Stefan J. Erkeland
Department of Hematology
Room 1330 D
Erasmus University Medical Center
Dr. Molenwaterplein 50
3015 GE Rotterdam, the Netherlands
Phone: +31 (0)10 704 30 34
Work experience since graduating
• P.I. position at Hematology Department, ErasmusMC Rotterdam, Rotterdam, The Netherlands (December 2007- ).
• Post-doc at Hematology Department, ErasmusMC Rotterdam, Rotterdam, TheNetherlands, fixed-term (KWF-fellowship, May 2007- November 2007).
• Post-doc at the Center of Cancer Research (CCR), Massachusetts Institute of Technology (MIT), Cambridge, Massachusetts, USA (KWF-fellowship, june 2005-april 2007).
PhD-student at the Hematology Department, Erasmus University Rotterdam, Rotterdam, The Netherlands (October 1999- April 2005).
Research technician at the Hematology Department, Erasmus University Rotterdam, Rotterdam, The Netherlands (February – September 1999).
Research technician at the Department of Molecular Cell Biology/Leadd BV, Leiden University, Leiden, The Netherlands (December 1996- January 1999)
Research technician at the Department of Cell Biology, Dutch Cancer Institute (NKI), Amsterdam, The Netherlands, (January – November 1996).
Honors and awards
University: Erasmus University Rotterdam
Starting date: 01/10/99
Completion date: 27/04/05
Supervisor (‘Promotor’): Prof. Dr. I.P. Touw and Prof. Dr. B. Löwenberg
Title of thesis: Identification, Function and Clinical Relevance of Mouse Myeloid Leukemia Genes
College of Higher Education: Hogeschool West-Brabant
Completion Date: 21/06/95
Main subject: Biochemistry
Brief summary of research over last five years
During my PhD training, I studied acute myeloid leukemia (AML).We found that retroviral insertional mutagenesis in mice with Graffi-1.4 leukemia virus (Gr-1.4) is a powerful strategy to identify novel genes involved in murine AML. Investigation of newly identified Gr-1.4 targets such as Yin Yang-1, Thioredoxin interacting protein and WD40-repeat domain and SOCS box-containing protein-2, suggested a role for these proteins in leukemic transformation of normal murine and human myeloid progenitor cells. We found that genes directly flanked by the virus integration site have the highest probability to be significantly deregulated in subsets of human AML. Moreover, we found that the combinatorial approach of gene expression profiling of human AML samples and gene tagging screens in mice allows identification of new networks and genes involved in the pathogenesis of human leukemia.

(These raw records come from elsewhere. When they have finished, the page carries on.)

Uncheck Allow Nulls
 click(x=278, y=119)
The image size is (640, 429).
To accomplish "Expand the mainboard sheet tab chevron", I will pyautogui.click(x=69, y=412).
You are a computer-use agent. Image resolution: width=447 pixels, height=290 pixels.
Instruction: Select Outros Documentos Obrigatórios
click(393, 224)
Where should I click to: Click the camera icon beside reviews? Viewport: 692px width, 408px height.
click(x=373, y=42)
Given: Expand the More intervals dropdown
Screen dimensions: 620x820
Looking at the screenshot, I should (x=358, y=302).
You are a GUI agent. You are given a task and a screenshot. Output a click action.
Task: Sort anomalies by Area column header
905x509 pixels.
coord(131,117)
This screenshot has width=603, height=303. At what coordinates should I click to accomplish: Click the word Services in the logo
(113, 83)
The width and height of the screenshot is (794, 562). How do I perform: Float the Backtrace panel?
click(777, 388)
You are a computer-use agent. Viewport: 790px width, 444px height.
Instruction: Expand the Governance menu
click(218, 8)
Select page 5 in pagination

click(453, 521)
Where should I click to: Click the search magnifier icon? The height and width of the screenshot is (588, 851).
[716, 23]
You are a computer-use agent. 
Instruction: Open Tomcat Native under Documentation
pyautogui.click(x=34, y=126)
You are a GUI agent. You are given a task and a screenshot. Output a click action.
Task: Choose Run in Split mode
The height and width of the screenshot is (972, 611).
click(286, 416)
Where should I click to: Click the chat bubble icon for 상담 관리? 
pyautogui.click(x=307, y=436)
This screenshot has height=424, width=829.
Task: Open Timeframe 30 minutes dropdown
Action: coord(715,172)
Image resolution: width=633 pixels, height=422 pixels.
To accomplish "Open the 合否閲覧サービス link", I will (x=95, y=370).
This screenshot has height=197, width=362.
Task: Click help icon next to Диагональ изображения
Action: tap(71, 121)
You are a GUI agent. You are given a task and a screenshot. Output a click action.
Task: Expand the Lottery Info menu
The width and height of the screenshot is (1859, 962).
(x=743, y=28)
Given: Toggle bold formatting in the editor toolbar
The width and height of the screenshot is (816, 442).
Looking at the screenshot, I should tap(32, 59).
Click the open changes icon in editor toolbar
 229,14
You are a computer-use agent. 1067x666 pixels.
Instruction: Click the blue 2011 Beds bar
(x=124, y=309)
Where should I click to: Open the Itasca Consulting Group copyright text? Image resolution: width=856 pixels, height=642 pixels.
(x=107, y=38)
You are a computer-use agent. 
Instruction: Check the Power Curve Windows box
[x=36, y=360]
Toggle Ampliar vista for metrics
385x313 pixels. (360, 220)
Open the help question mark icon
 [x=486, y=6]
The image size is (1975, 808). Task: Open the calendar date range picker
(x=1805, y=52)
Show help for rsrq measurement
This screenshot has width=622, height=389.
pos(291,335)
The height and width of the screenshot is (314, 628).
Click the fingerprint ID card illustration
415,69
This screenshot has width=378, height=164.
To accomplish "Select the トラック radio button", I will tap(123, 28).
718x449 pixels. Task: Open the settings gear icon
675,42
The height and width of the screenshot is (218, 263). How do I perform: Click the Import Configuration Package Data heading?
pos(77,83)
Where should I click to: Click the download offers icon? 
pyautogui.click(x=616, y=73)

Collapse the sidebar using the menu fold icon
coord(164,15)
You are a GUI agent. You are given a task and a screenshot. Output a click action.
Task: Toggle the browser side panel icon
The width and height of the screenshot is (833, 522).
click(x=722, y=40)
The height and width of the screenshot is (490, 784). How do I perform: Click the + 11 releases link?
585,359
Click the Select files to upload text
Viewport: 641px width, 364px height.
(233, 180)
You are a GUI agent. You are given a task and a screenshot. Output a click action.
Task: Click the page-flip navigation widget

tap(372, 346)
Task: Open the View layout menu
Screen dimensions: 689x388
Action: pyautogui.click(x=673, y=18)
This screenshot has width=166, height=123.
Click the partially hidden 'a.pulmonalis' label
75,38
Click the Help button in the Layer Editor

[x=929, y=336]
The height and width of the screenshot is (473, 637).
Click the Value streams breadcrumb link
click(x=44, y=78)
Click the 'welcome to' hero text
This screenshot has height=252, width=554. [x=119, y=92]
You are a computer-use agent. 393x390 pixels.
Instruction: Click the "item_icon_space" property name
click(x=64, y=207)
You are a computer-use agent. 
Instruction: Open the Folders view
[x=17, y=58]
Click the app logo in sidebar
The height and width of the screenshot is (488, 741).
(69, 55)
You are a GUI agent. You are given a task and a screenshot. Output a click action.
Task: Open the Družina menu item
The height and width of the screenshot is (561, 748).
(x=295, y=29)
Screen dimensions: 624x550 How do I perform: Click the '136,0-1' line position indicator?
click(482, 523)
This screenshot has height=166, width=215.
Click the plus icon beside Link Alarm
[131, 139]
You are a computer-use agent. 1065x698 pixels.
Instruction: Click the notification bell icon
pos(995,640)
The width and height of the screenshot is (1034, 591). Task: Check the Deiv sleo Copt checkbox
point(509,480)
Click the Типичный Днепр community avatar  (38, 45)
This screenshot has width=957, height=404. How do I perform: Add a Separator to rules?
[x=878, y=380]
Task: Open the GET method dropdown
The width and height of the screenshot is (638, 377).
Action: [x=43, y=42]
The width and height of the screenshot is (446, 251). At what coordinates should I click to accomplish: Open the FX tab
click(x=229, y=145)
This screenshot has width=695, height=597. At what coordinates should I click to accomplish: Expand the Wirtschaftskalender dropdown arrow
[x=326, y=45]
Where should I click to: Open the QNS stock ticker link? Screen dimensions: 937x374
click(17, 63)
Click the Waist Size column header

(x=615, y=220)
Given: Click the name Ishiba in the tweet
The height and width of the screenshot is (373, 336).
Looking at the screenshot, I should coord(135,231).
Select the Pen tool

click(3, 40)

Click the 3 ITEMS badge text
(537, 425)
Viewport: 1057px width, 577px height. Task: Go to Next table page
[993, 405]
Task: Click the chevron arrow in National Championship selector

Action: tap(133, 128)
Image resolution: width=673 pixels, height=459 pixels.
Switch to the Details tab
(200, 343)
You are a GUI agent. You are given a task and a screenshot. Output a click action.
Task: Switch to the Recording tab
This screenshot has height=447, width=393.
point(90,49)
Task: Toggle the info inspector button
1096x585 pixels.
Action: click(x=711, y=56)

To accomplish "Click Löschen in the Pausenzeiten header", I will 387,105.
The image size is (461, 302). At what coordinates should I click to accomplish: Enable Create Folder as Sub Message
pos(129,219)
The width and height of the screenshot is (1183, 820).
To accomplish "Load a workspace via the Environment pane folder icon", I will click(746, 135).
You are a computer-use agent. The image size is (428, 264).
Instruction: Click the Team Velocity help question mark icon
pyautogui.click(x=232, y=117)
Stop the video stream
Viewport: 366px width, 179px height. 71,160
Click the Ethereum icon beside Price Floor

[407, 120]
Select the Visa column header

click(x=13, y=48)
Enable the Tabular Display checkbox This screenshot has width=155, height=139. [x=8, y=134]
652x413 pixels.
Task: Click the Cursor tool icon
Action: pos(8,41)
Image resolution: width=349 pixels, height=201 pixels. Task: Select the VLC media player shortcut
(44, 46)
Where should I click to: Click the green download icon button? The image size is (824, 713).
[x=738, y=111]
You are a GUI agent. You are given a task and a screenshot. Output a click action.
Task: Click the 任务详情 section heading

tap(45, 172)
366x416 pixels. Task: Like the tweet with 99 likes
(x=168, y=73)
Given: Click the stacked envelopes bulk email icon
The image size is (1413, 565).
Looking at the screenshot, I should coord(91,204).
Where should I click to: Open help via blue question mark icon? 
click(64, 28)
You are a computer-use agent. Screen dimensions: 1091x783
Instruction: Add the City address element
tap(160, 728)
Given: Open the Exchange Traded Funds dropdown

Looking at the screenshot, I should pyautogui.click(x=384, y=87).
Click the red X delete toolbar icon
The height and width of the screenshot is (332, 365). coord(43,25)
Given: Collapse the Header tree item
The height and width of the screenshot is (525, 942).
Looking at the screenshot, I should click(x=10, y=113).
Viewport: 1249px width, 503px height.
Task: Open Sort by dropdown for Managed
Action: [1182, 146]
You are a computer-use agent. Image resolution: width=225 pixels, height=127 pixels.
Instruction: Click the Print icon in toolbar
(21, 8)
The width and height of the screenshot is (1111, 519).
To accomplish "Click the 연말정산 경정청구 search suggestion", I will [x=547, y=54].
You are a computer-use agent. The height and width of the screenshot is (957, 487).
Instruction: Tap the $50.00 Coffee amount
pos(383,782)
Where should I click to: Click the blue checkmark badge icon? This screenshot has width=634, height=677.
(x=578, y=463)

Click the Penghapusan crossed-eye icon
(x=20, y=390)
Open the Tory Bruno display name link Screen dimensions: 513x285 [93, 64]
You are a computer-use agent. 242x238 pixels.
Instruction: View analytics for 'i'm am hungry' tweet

During my postdoctoral training, I studied the role for miRNAs in cancer. In this period we developed retroviral and lentiviral vectors to express miRNAs in mammalian cells. For example, to investigate the functions of miRNAs and tumor suppressor genes in cancer, we recently developed a doxycyclin (DOX)-regulated lentiviral expression vector that highly induces miRNAs expression. Both in vitro and allo-transplantation experiments in nude mice showed DOX-dependent tumor suppressing activity of the miRNA Let7g. To investigate the role of miRNAs in cancer we generated a miRNA expression library containing over 200 single miRNAs and clusters in a MSCV based retrovirus vector MIG-Cre. Currently, we are using this library to identify new transforming miRNAs in mouse AML using pre-leukemic mouse models.